▶ How to complete this task: The reply must return each line of the data exactly.
#### Data for analysis
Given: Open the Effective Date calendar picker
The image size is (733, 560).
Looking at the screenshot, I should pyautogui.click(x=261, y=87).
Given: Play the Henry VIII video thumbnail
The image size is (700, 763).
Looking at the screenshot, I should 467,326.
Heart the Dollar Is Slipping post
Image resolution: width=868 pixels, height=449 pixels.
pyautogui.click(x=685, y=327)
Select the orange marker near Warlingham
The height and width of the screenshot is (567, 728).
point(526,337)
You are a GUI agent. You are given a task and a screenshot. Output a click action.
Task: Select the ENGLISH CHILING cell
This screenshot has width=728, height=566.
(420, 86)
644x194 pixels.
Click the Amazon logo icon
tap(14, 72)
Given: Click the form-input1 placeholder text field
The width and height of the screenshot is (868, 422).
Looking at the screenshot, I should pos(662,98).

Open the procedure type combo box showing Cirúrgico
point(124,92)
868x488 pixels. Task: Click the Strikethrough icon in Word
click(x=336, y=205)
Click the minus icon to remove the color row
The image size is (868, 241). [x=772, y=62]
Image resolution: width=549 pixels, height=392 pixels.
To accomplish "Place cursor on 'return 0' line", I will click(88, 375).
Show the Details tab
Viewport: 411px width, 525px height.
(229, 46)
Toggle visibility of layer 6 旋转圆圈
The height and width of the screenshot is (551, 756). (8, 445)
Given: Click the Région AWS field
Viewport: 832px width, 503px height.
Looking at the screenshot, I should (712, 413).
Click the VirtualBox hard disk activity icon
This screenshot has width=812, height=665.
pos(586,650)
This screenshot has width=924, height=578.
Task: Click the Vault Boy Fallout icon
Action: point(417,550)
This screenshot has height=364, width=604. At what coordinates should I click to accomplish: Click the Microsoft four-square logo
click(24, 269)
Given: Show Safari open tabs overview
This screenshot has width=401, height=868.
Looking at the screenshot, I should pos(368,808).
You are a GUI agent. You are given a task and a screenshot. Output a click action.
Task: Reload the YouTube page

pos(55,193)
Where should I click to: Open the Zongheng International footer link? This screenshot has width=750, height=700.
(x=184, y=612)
########
▶ Final answer:
Given: Open the Effective Date calendar picker
The image size is (733, 560).
Looking at the screenshot, I should pyautogui.click(x=261, y=87).
Given: Play the Henry VIII video thumbnail
The image size is (700, 763).
Looking at the screenshot, I should 467,326.
Heart the Dollar Is Slipping post
Image resolution: width=868 pixels, height=449 pixels.
pyautogui.click(x=685, y=327)
Select the orange marker near Warlingham
The height and width of the screenshot is (567, 728).
point(526,337)
You are a GUI agent. You are given a task and a screenshot. Output a click action.
Task: Select the ENGLISH CHILING cell
This screenshot has width=728, height=566.
(420, 86)
644x194 pixels.
Click the Amazon logo icon
tap(14, 72)
Given: Click the form-input1 placeholder text field
The width and height of the screenshot is (868, 422).
Looking at the screenshot, I should pos(662,98).

Open the procedure type combo box showing Cirúrgico
point(124,92)
868x488 pixels. Task: Click the Strikethrough icon in Word
click(x=336, y=205)
Click the minus icon to remove the color row
The image size is (868, 241). [x=772, y=62]
Image resolution: width=549 pixels, height=392 pixels.
To accomplish "Place cursor on 'return 0' line", I will click(88, 375).
Show the Details tab
Viewport: 411px width, 525px height.
(229, 46)
Toggle visibility of layer 6 旋转圆圈
The height and width of the screenshot is (551, 756). (8, 445)
Given: Click the Région AWS field
Viewport: 832px width, 503px height.
Looking at the screenshot, I should (712, 413).
Click the VirtualBox hard disk activity icon
This screenshot has width=812, height=665.
pos(586,650)
This screenshot has width=924, height=578.
Task: Click the Vault Boy Fallout icon
Action: point(417,550)
This screenshot has height=364, width=604. At what coordinates should I click to accomplish: Click the Microsoft four-square logo
click(24, 269)
Given: Show Safari open tabs overview
This screenshot has width=401, height=868.
Looking at the screenshot, I should pos(368,808).
You are a GUI agent. You are given a task and a screenshot. Output a click action.
Task: Reload the YouTube page

pos(55,193)
Where should I click to: Open the Zongheng International footer link? This screenshot has width=750, height=700.
(x=184, y=612)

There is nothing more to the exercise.